[WHAT IS EXPECTED]: After locating the line that contains "The image size is (975, 831).", transcribe exactly that line and each one after it until the data ends, skipping pictures.

Records from a data source
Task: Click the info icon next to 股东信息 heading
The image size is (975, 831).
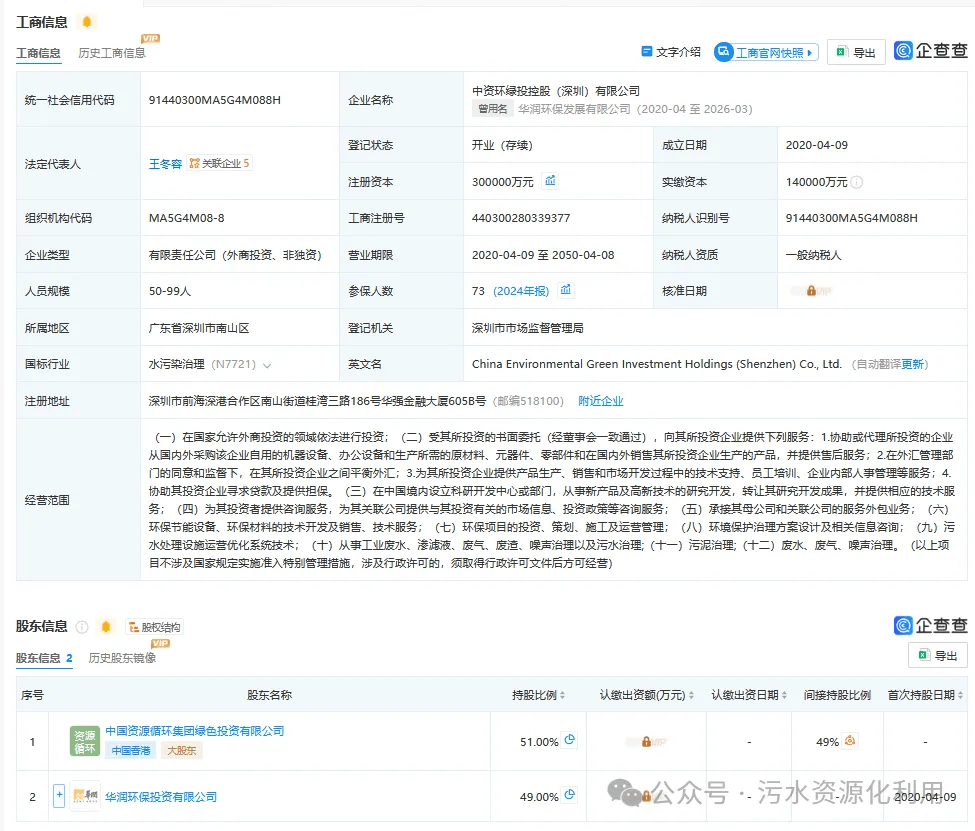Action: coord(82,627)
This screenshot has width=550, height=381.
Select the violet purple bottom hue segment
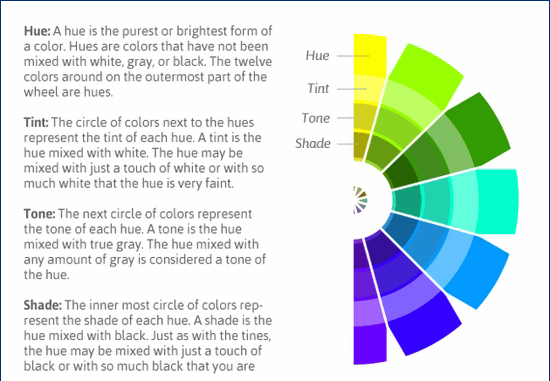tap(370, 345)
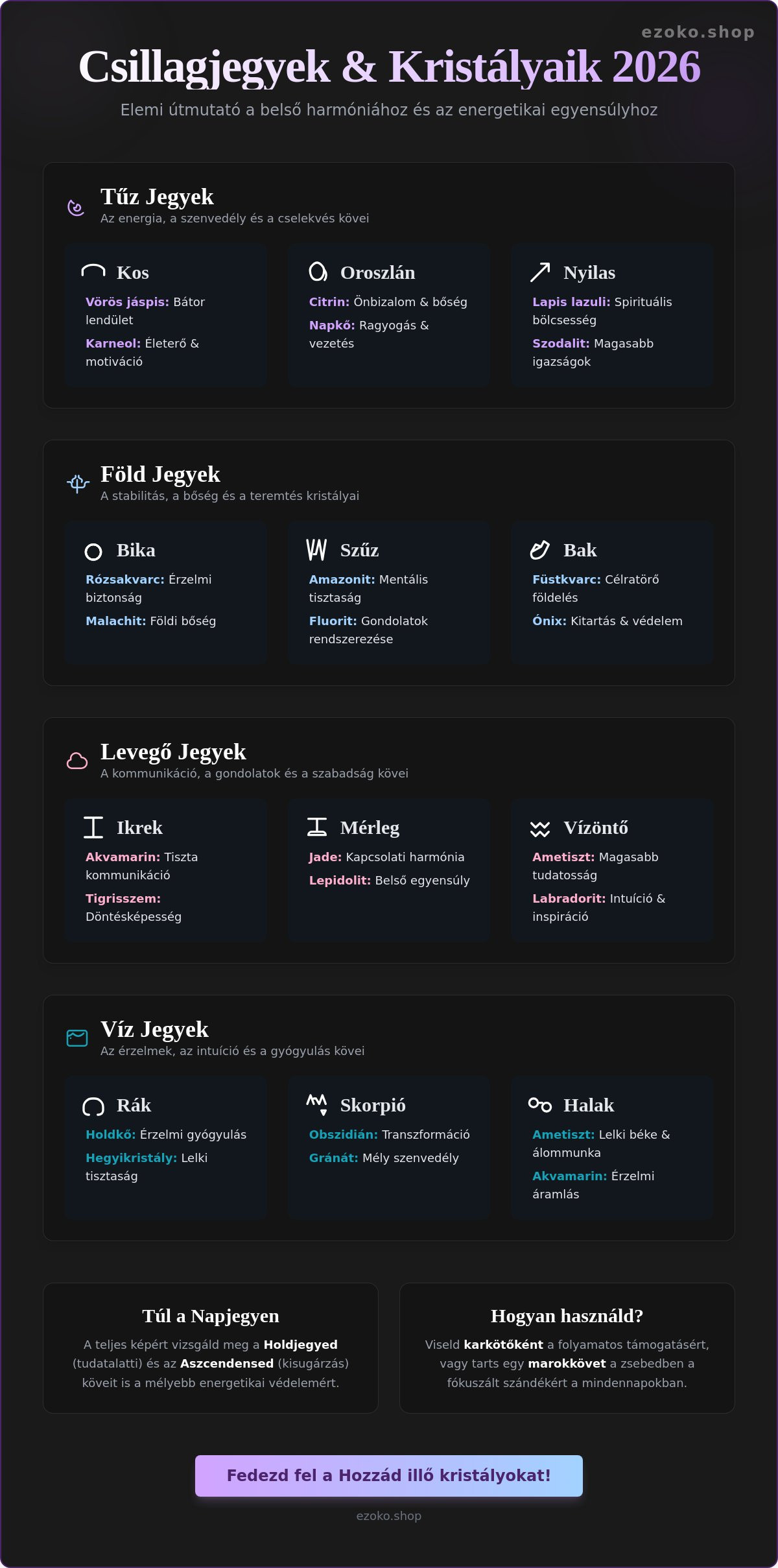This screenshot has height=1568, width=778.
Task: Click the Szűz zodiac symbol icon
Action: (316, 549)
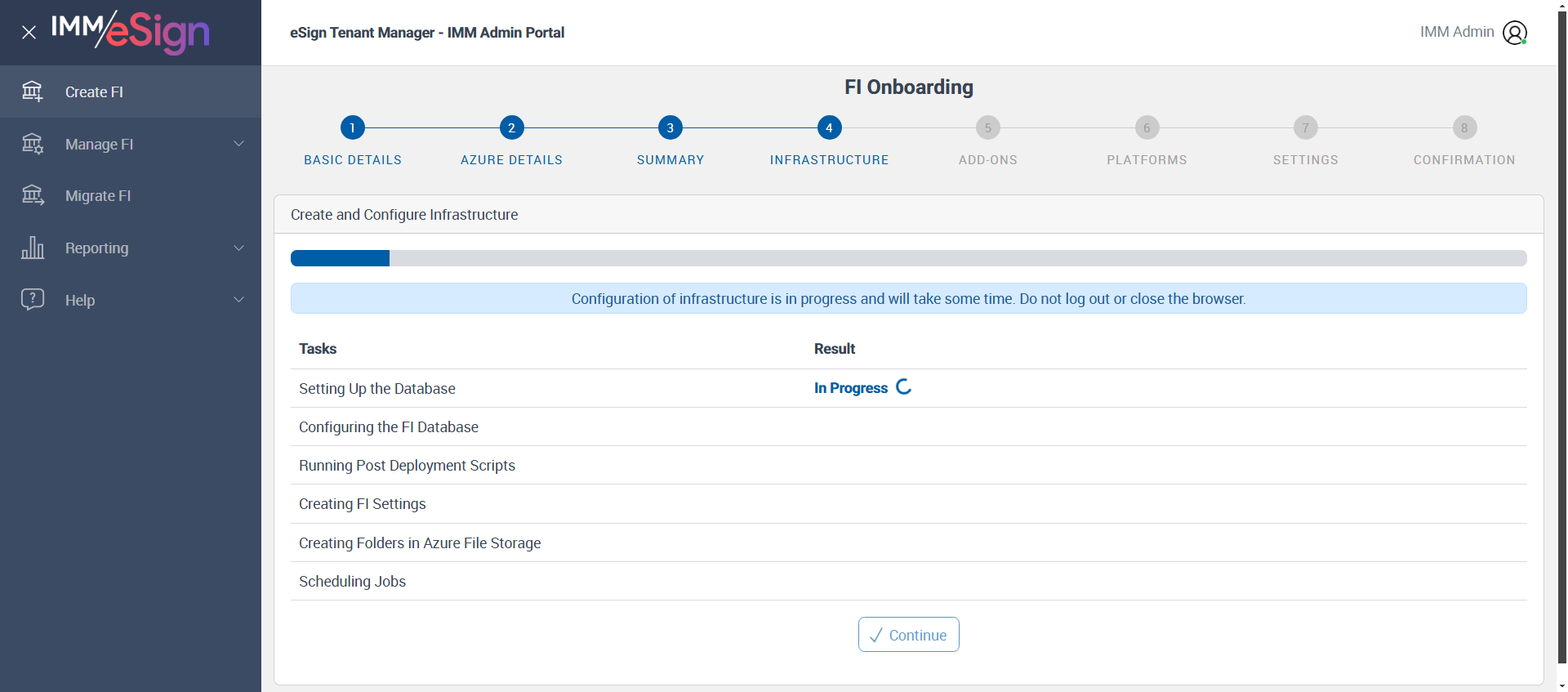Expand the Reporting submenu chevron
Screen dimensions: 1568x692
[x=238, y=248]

[SOLUTION FOR THIS EXERCISE]:
The image size is (975, 831).
Action: coord(82,627)
This screenshot has width=550, height=381.
Select the violet purple bottom hue segment
tap(370, 345)
This screenshot has height=1568, width=778.
Task: Click the Szűz zodiac symbol icon
Action: (316, 549)
Expand the Reporting submenu chevron
Screen dimensions: 1568x692
[x=238, y=248]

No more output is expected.